Mahfud MD : Tiga Pilar Membangun Indonesia Berdasarkan Islam

Menkopolhukam Mahfud MD bersama tokoh-tokoh dari gerakan Suluh Kebangsaan di rumah dinasnya di Kuningan, Jakarta Selatan pada Jumat (17/1/2020). [Suara.com/Stephanus Aranditio]

Menteri Koordinator Bidang Politik, Hukum, dan Keamanan Mahfud MD, menyebut ada tiga pilar untuk membangun Indonesia di dalam Islam. Ketiga pilar itu, yakni kesadaran semua manusia sama, adanya titik temu, dan toleran terhadap perbedaan.

“Tiga pilar membangun Indonesia. Satu, kesadaran manusia ini sama sehingga bersaudara. Lalu dibangun dari kalimatun sawa, persaudaraan ke Indonesiaan, kemudian toleran terhadap perbedaan, jangan merasa paling benar,” ujar Mahfud dalam keterangan pers, seperti dikutip dari medcom.id.

Menurut Mahfud, jika ada Islam Nusantara, maka janganlah hal itu disalahkan. Sebab, nilai-nilai Islam sudah sama dengan yang ada di budaya nusantara.
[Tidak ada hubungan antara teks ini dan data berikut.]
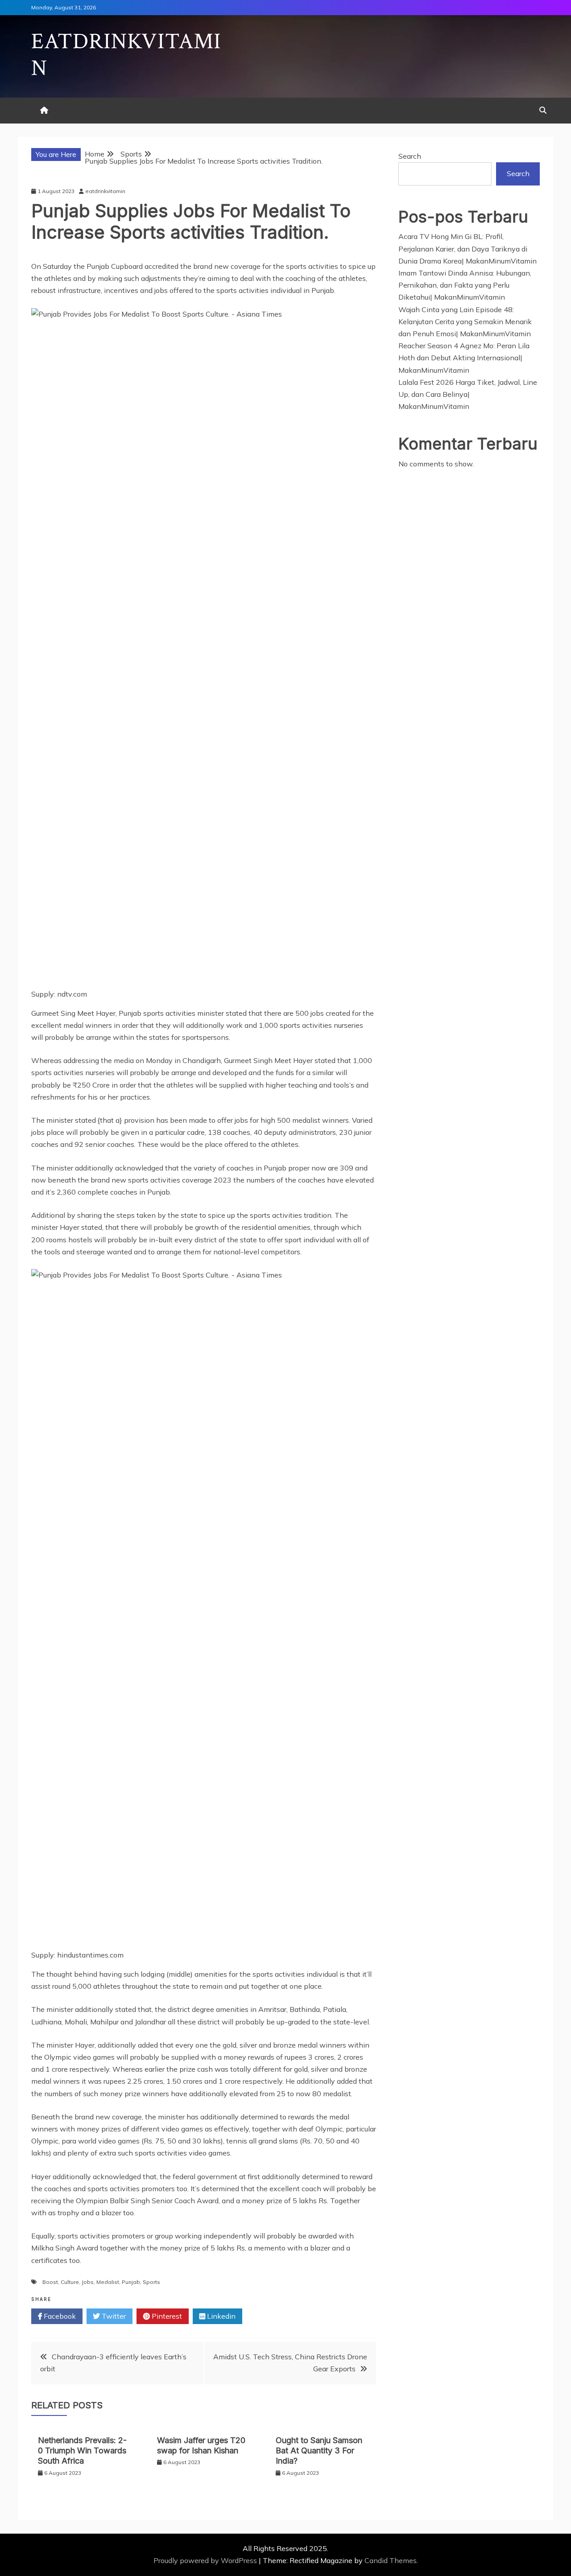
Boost (50, 2282)
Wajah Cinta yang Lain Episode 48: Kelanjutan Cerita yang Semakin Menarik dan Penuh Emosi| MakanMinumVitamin (465, 321)
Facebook (59, 2316)
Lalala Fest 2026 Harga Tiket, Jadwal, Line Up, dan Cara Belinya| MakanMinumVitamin (467, 394)
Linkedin (220, 2316)
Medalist (107, 2282)
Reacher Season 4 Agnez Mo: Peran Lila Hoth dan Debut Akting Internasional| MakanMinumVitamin (464, 357)
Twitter (113, 2316)
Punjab (131, 2282)
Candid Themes (390, 2560)
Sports (151, 2282)
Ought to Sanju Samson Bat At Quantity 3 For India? (319, 2451)
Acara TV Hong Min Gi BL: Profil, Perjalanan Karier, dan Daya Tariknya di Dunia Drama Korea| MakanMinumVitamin (467, 248)
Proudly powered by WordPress (206, 2560)
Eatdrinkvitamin (126, 55)
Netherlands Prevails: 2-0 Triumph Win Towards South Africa (82, 2451)
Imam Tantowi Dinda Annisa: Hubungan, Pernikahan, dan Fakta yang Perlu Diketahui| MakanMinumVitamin (464, 284)
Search (409, 156)
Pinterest (166, 2316)
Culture (70, 2282)
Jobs (88, 2282)
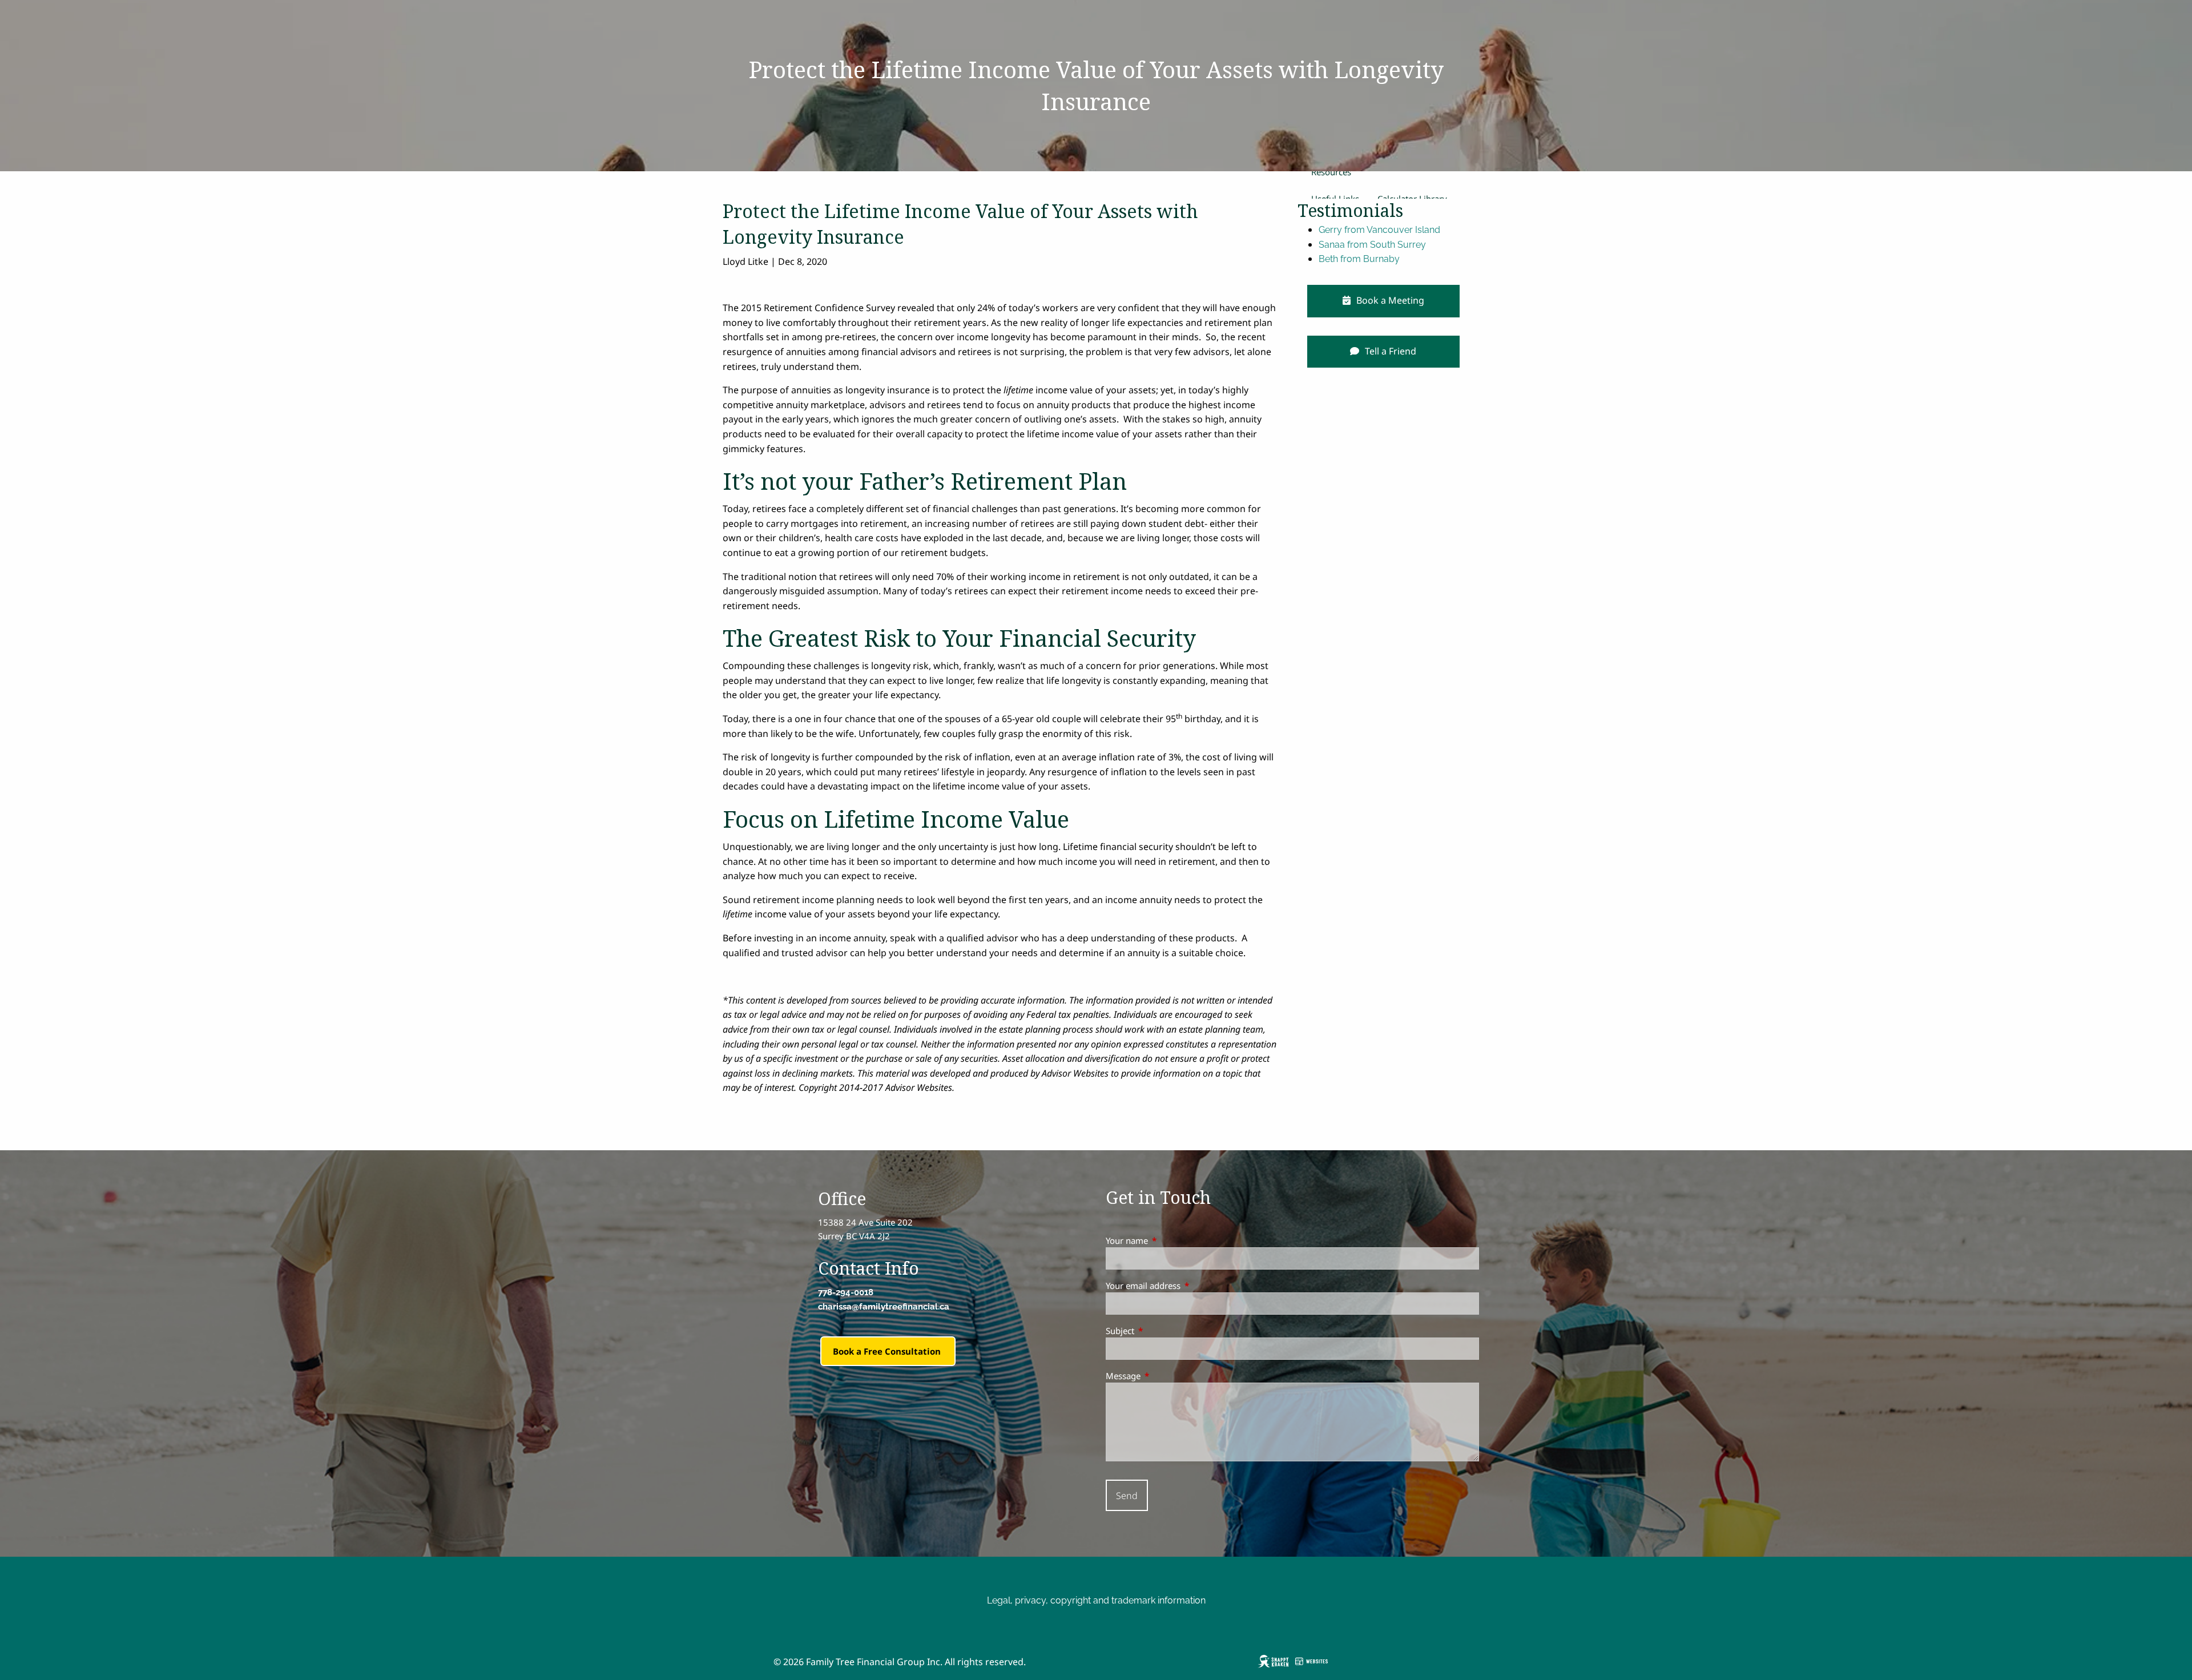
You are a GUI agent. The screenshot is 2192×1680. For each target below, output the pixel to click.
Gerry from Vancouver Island (1379, 229)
Apabila transformasi Islam seperti NU, Muhammadiyah, dan lain-lain dikembangkan dengan baik, kata dia, Islam di Indonesia akan tumbuh subur sebagai Islam pendamai. “Indonesia juga akan terjaga sebagai negara yang merdeka dan berdaulat,” kata Mahfud yang tengah menjadi narasumber di Madrasah Kader Nahdlatul Ulama (NU) pada Jumat (19/2) lalu.
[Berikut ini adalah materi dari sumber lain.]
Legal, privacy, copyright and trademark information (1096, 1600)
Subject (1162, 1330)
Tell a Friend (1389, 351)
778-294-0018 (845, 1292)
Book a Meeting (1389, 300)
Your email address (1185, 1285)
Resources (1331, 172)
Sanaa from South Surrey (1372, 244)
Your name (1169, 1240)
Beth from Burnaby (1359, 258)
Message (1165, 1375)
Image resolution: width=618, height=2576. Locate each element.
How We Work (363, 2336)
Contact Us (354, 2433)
Dalam kesempatan tersebut, Mahfud juga menyinggung mengenai peran NU yang turut membantu bersama-sama menyelamatkan Negara Kesatuan Republik Indonesia (NKRI) berdasarkan ideologi Pancasila. Dia mengarakan, jika ada yang mengganggu NKRI dan ideologi Pancasila, maka NU akan tampil dengan memberikan dalil-dalilnya, yakni Indonesia sebagai sudah kompatibel dengan syariat Islam.

“TNI, Polri, Pemerintah akan mendapat keuntungan kalau sering sekali ada madrasah kader NU karena akan menambah rasa nasionalisme dan keIslaman,” kata dia.
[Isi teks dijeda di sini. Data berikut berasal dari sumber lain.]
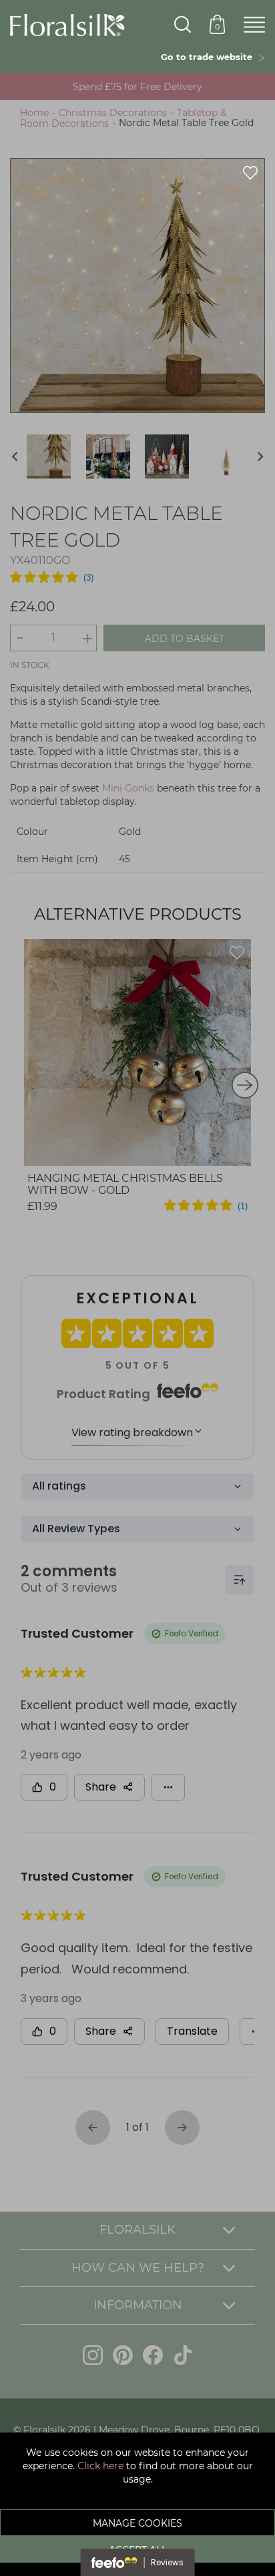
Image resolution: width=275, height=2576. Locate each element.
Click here (100, 2466)
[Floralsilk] (67, 24)
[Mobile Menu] (254, 25)
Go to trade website (209, 56)
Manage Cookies (137, 2523)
Menurut dia, ada sebuah pesan yang berkaitan dengan Madrasah Kader NU, yakni pelajari dan hayatilah khittah NU apa yang disebut Islam Nusantara, Islam berdasarkan budaya. Islam yang ingin bersatu di dalam perbedaan.

“Padahal bersaudara dan bersatu dalam ikatan kebangsaan, membentuk ukhuwah Islamiyah, ukhuwah wathaniyah, ukhuwah insaniyah,” kata dia.

Mahfud MD optimistis Indonesia juga menjadi negara yang kian merdeka dan berdaulat. Dia mencontohkan peran NU yang turut membantu mempertahankan Negara Kesatuan Republik Indonesia (NKRI) sesuai Pancasila.

“Jika ada yang mengganggu NKRI dan Pancasila, NU akan tampil dengan memberikan dalil-dalilnya,” kata dia.

(Suara Islam)

Loading...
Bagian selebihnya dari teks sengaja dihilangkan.